Single Packet Authorization client implementation in Ruby, both a library and a CLI app. SPA sends a single encrypted and HMACed UDP package to a server, the server upon receiving it verifies and decrypts it and then executes a command, most often opening the firewall for the client that sent the package. This allows you to employ a reject-all firewall but open the firewall for e.g. SSH access. It's a first line of defence, in the case of 0-day attacks on SSH or similar.

Installation

Add this line to your application's Gemfile:

gem 'sparoid'

And then execute:

$ bundle install

Or install it yourself as:

$ gem install sparoid

Usage

...

Can be used with OpenSSH's ProxyCommand/ProxyUseFdpass to send the packet before connecting, open the TCP connection and that pass that connection back to the SSH client.

Host *.example.com
  ProxyCommand sparoid connect %h %p
  ProxyUseFdpass yes

Development

After checking out the repo, run bin/setup to install dependencies. Then, run rake test to run the tests. You can also run bin/console for an interactive prompt that will allow you to experiment.

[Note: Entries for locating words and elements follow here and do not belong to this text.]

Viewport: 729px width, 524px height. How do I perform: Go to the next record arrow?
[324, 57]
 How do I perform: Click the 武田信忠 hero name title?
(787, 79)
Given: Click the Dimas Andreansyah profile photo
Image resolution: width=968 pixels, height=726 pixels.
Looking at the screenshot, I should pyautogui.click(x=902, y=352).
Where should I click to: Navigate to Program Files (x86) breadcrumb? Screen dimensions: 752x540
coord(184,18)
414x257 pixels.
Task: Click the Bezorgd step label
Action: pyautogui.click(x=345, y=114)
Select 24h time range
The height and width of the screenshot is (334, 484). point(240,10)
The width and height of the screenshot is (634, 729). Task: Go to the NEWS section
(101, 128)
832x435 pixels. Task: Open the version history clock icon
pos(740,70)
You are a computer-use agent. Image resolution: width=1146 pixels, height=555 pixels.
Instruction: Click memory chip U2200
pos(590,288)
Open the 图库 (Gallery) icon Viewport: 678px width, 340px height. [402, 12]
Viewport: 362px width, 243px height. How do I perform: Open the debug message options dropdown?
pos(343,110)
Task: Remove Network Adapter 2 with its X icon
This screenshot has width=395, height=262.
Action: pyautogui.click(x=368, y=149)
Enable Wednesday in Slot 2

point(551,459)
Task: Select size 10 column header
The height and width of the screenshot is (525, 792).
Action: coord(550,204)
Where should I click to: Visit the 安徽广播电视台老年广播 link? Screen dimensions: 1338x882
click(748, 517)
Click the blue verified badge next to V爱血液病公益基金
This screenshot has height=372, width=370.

To install this gem onto your local machine, run bundle exec rake install.

To release a new version:

1. Bump Sparoid::VERSION in lib/sparoid/version.rb and add an entry to CHANGELOG.md.
2. Open a PR with the bump, get it merged into main.
3. Push a tag matching the new version, e.g. git tag v2.1.2 && git push origin v2.1.2.

The Release GitHub Actions workflow then builds the gem and publishes it to rubygems.org via OIDC trusted publishing — no API key required.

Contributing

Bug reports and pull requests are welcome on GitHub at https://github.com/84codes/sparoid.rb.

License

The gem is available as open source under the terms of the MIT License.